Item-finding records
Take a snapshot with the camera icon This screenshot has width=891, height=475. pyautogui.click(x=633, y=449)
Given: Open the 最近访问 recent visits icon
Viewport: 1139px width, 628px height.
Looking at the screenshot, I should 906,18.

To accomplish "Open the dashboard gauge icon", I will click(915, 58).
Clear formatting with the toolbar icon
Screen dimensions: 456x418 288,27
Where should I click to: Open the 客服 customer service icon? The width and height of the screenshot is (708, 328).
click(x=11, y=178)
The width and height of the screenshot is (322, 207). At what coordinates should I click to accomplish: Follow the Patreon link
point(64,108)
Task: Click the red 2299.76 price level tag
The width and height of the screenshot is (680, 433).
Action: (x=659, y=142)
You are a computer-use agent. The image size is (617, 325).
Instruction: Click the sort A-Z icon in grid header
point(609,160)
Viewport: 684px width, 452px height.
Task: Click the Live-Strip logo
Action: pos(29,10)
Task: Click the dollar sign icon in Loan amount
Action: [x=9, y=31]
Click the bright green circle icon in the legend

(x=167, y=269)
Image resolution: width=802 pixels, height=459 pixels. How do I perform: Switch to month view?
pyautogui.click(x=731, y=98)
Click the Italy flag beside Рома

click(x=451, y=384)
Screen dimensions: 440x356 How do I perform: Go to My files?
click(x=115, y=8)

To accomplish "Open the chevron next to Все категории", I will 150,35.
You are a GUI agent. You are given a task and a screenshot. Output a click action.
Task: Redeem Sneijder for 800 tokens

PROBLEM TO WORK ON
Output the lines above as a numbered list, omitting blank lines.

SOLUTION FOR THIS EXERCISE
1. Take a snapshot with the camera icon This screenshot has width=891, height=475. pyautogui.click(x=633, y=449)
2. Given: Open the 最近访问 recent visits icon
3. Viewport: 1139px width, 628px height.
4. Looking at the screenshot, I should 906,18.
5. To accomplish "Open the dashboard gauge icon", I will click(915, 58).
6. Clear formatting with the toolbar icon
7. Screen dimensions: 456x418 288,27
8. Where should I click to: Open the 客服 customer service icon? The width and height of the screenshot is (708, 328).
9. click(x=11, y=178)
10. The width and height of the screenshot is (322, 207). At what coordinates should I click to accomplish: Follow the Patreon link
11. point(64,108)
12. Task: Click the red 2299.76 price level tag
13. The width and height of the screenshot is (680, 433).
14. Action: (x=659, y=142)
15. You are a computer-use agent. The image size is (617, 325).
16. Instruction: Click the sort A-Z icon in grid header
17. point(609,160)
18. Viewport: 684px width, 452px height.
19. Task: Click the Live-Strip logo
20. Action: pos(29,10)
21. Task: Click the dollar sign icon in Loan amount
22. Action: [x=9, y=31]
23. Click the bright green circle icon in the legend
24. (x=167, y=269)
25. Image resolution: width=802 pixels, height=459 pixels. How do I perform: Switch to month view?
26. pyautogui.click(x=731, y=98)
27. Click the Italy flag beside Рома
28. click(x=451, y=384)
29. Screen dimensions: 440x356 How do I perform: Go to My files?
30. click(x=115, y=8)
31. To accomplish "Open the chevron next to Все категории", I will 150,35.
32. You are a GUI agent. You are given a task and a screenshot. Output a click action.
33. Task: Redeem Sneijder for 800 tokens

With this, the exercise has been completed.